Miłość matki jest niepodrabialna, niepodobna do żadnego innego uczucia. Fot. Pexels.com
Więcej ciekawych artykułów znajdziesz na stronie głównej

"Tonę w zdjęciach"

Kiedy wczoraj tą samą refleksją podzieliła się Olga Frycz, uśmiechnęłam się delikatnie i pomyślałam: tak, znam ten stan.


Dziecko wychodzi, idzie do placówki, ewentualnie spędza dzień z ojcem. Bierzesz głęboki wdech, cisza, nikt niczego od ciebie nie oczekuje. Fajny stan, najlepiej jeśli trwa nie dłużej niż kilka godzin. Dla mnie to limit.

Kiedy w lipcu zostawiłam córkę pierwszy raz u Mamy na dobę, myślałam, że uschnę z tęsknoty. Nie mogłam znaleźć sobie miejsca w łóżku, myślałam o niej w każdej minucie. Nie bałam się o nią, po prostu chciałam przy niej być. Normalne, szalone? Nikomu oceniać moich matczynych instynktów.

Większość z nas, matek, rozumie Frycz, która tonie w zdjęciach dzieci, zamiast oddawać się tym wszystkim niezwykłym czynnościom, które mogłaby robić w przestrzeni "dla siebie".

Macierzyństwo jest dla ciebie

Bo miłość dziecka również jest "dla nas". Jest dla każdej z nas wielkim darem i tak, czasami mamy dość bodźców, hałasu, krzyków. Na koniec dnia jednak i tak będziemy leżały przy nich długo za długo i słuchały ich oddechów. Bo taka jest rola i wola matki. Takie jest macierzyństwo.

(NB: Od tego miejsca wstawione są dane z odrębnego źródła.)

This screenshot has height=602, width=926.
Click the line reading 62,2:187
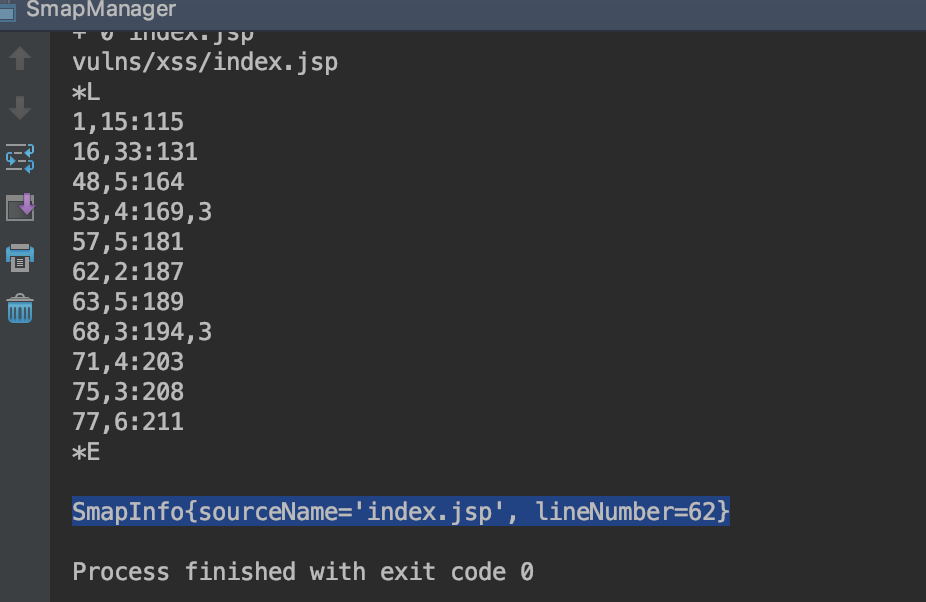[128, 272]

Nie odzierajmy go z tego, manifestując tak intensywnie teraz, że matka powinna mieć przede wszystkim czas dla siebie. On nadejdzie, pewnie. Fajnie, że staramy się zachować równowagę. Tylko nie przeginajmy w drugą stronę, jak zwykle przesadnie kładąc nacisk na wolny czas matki. Są wśród nas takie, które mają go gdzieś. 

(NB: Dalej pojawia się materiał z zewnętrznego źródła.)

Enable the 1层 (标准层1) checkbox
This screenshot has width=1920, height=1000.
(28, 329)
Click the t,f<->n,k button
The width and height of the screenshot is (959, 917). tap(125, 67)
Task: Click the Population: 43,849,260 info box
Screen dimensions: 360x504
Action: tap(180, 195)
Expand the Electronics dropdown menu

Czas naprawdę szybko mija. Nasze dzieci z dnia na dzień potrzebują nas mniej. I przychodzą naturalne etapy, w których to dziecko samo zamknie drzwi, wybierze towarzystwo znajomych. I to jest ok. I wtedy będziemy miały ten swój czas, garściami, jeszcze niejednokrotnie będziemy patrzyły w ścianę, szukały w kontaktach na siłę kogoś, z kim będzie można zagłuszyć ciszę.

Mamy prawo do własnego czasu, ale nasze dzieci mają prawo do nas. Zawsze.

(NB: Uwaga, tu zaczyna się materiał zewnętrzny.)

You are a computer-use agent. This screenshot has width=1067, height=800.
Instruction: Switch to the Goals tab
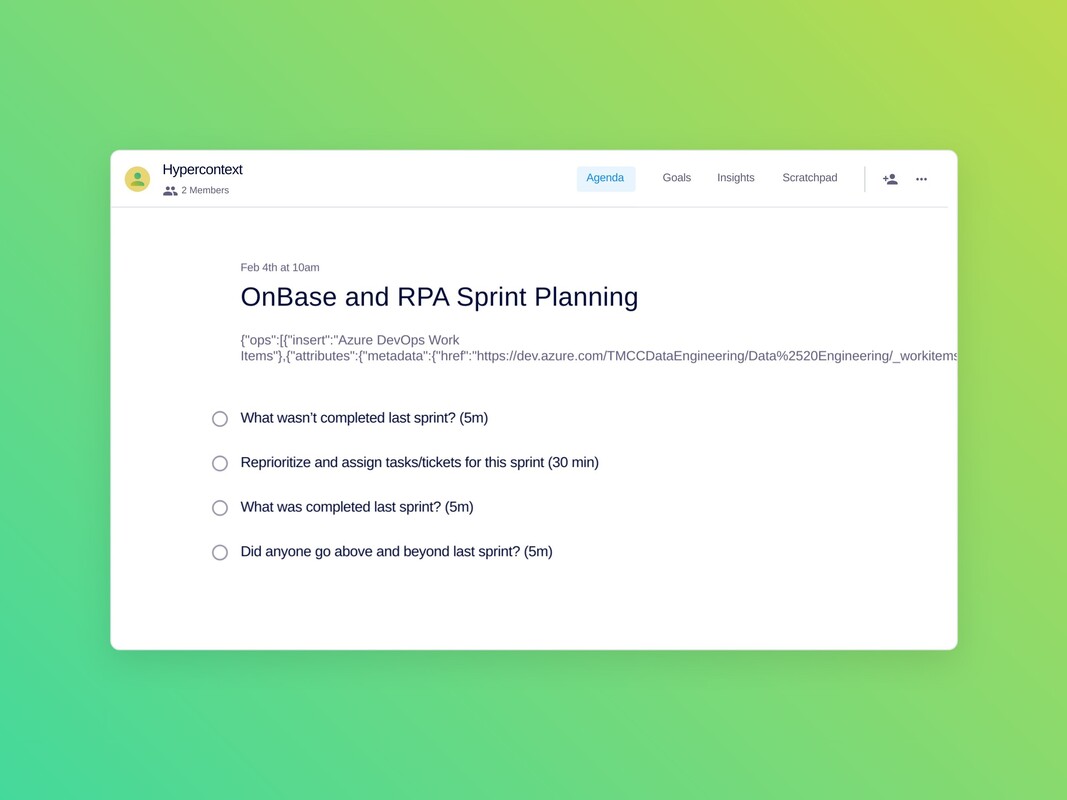tap(676, 177)
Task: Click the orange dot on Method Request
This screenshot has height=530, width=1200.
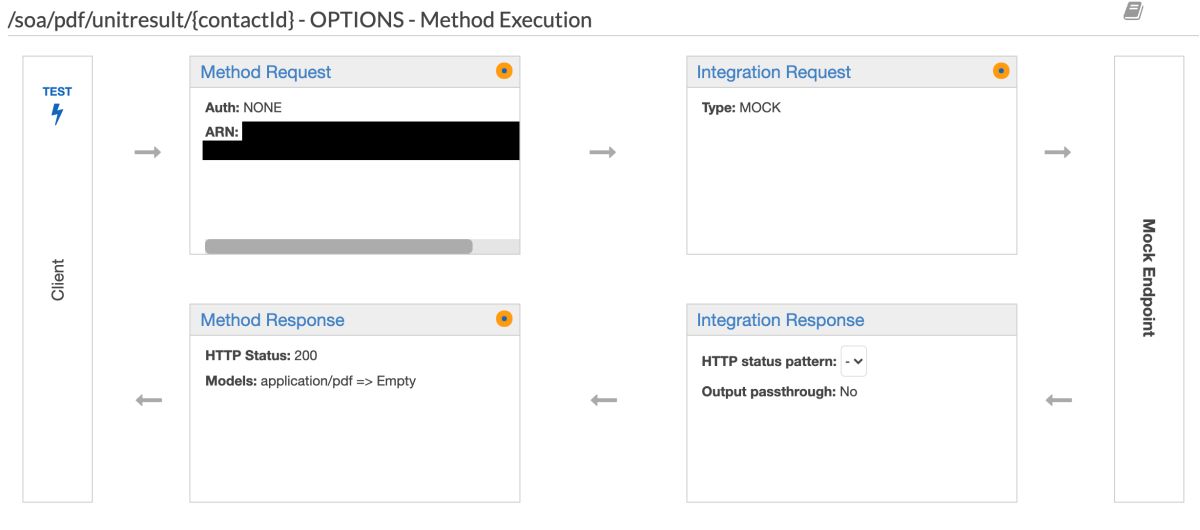Action: coord(504,71)
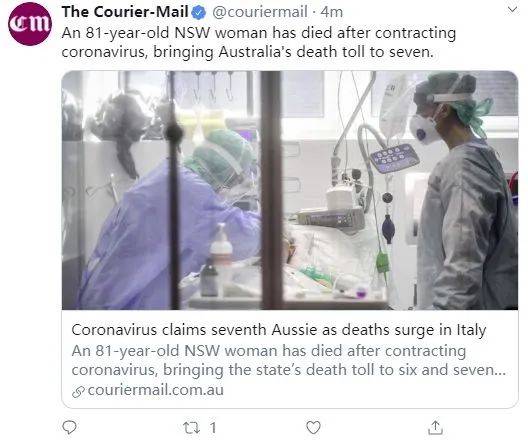Open The Courier-Mail display name

click(125, 12)
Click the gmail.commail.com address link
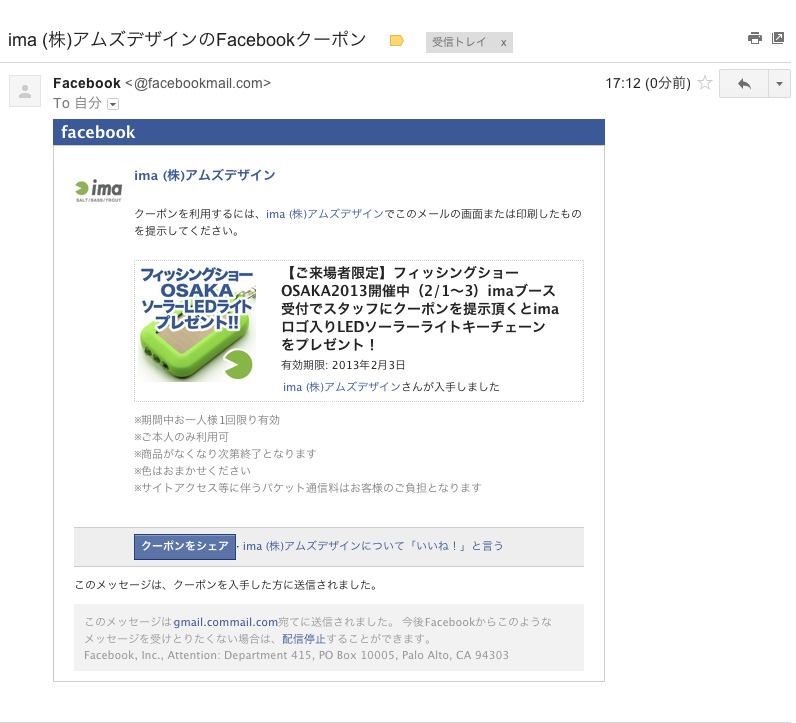The height and width of the screenshot is (723, 796). pyautogui.click(x=225, y=622)
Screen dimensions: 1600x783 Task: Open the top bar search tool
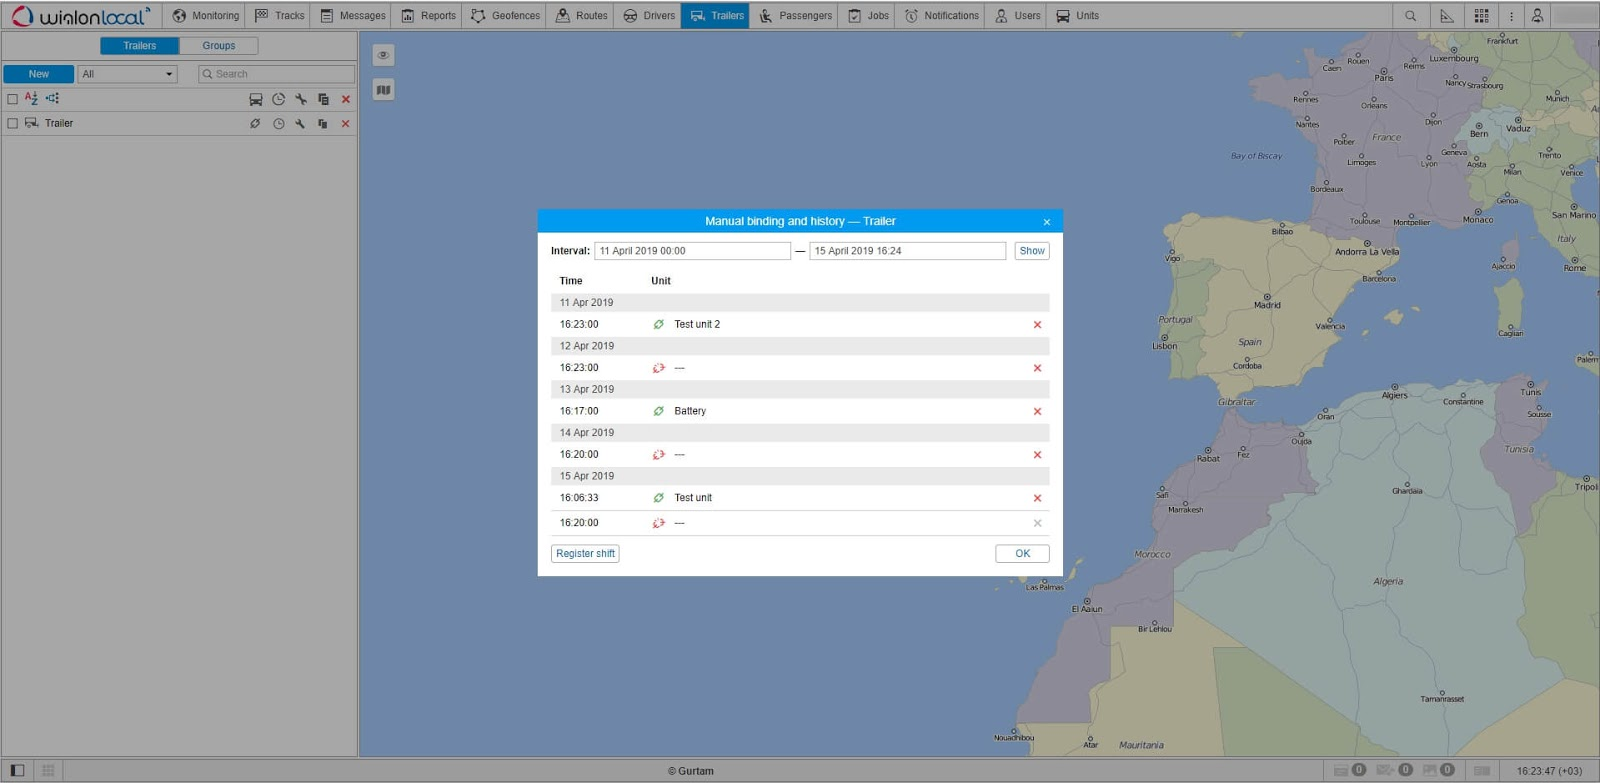click(1410, 16)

A my mamy, jako matki, prawo do bezgranicznej, szalonej, niedającej się włożyć w żadne ramy, miłości. Do miłości, która jednego dnia doprowadza nas na skraj cierpliwości, po to, by drugiego zalewać nas falami oksytocyny. Czy nie na tym polega ta niezwykła, jedyna w swoim rodzaju, podróż?